With the aim of further strengthening this immune response artificially, scientists have worked with a glycolipid known as the alfa-galactosylceramide, extracted from an isolated molecule found in the marine sponges Agelas mauritianus. Glycolipids join onto receptors and trigger an immunological response, although therapeutical results in clinical trials have not been positive enough. The glycolipid is too powerful and activates white blood cells at a frenetic pace, causing an uncontrollable storm of cytokines. Although this does not affect the health of patients, neither does it reveal a suitable amount of antitumour activity or therapeutic effects.

Researchers at the UAB Institute of Biotechnology and Biomedicine, led by lecturer Raúl Castaño, in collaboration with Amadeu Llebaria, research at the CSIC Institute of Advanced Chemistry, and with the participation of scientists from the Carlos III Health Institute, the University of Southern California and the La Jolla Institute for Allergy and Immunology, have designed and synthesised a molecule resembling the alfa-galactosylceramide, but with minor changes in its structure which modify its behaviour.

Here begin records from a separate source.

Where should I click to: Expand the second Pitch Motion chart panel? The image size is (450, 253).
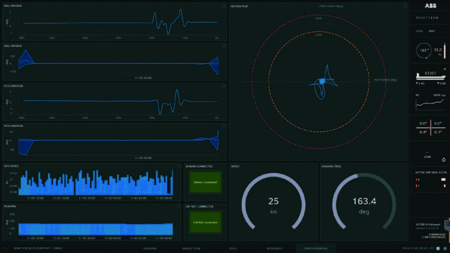tap(224, 126)
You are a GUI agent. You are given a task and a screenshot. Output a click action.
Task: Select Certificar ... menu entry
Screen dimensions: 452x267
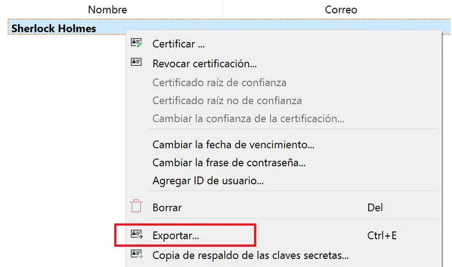(284, 44)
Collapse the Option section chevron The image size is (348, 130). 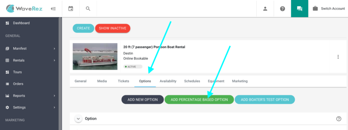pyautogui.click(x=78, y=119)
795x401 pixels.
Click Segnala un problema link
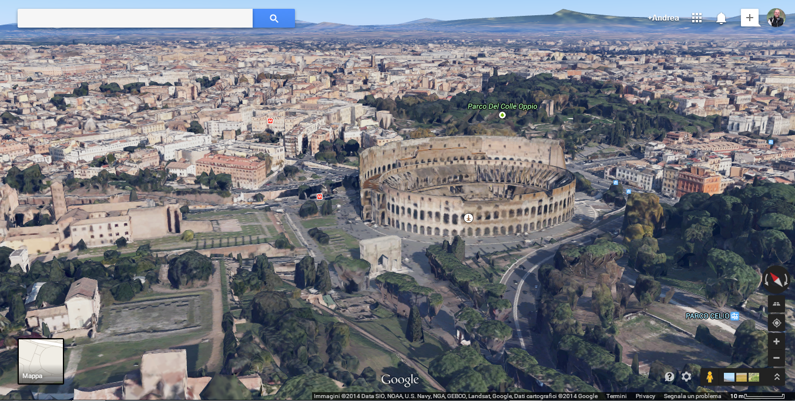click(x=692, y=396)
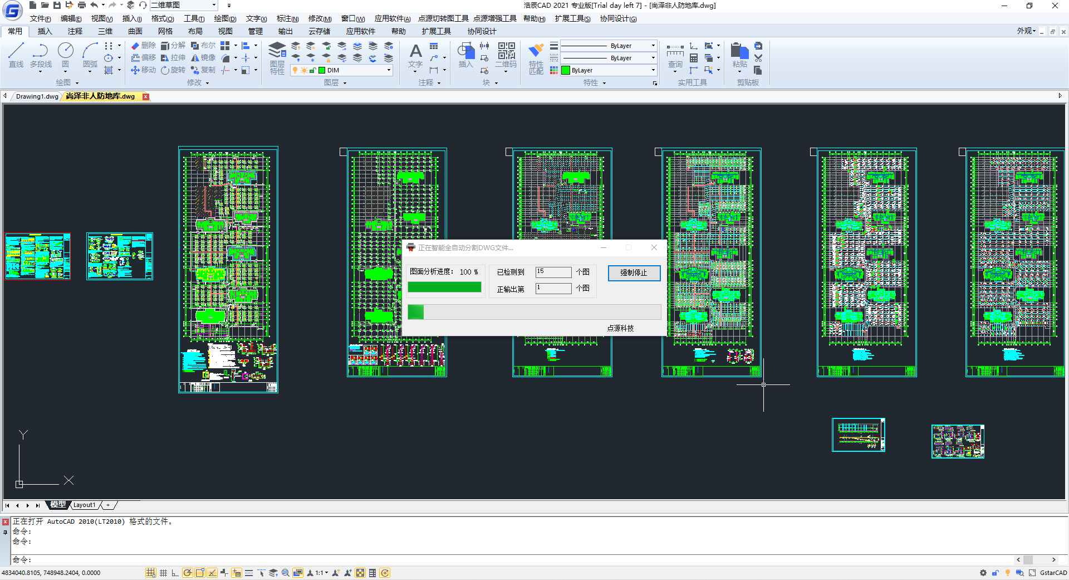This screenshot has width=1069, height=580.
Task: Open the workspace dropdown showing 二维草图
Action: coord(183,5)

The molecule, named HS44, attaches well to the iNKT lymphocyte receptors, but has a faster dissociation. This reduces its strength and allows its activation of the immunological response to be more efficient and controlled. The new HS44 molecule was tested in mice after transferring an aggressive melanoma which produces metastasis in the lungs, a model for the study of human cancer. The results were conclusive: the molecule inhibits lung metastasis. It additionally reduces the possibility of stimulating a potentially harmful self immune response in the organism and, depending on administration, can trigger an adequate immune response to the treatment of microbial infections as an adjuvant vaccine.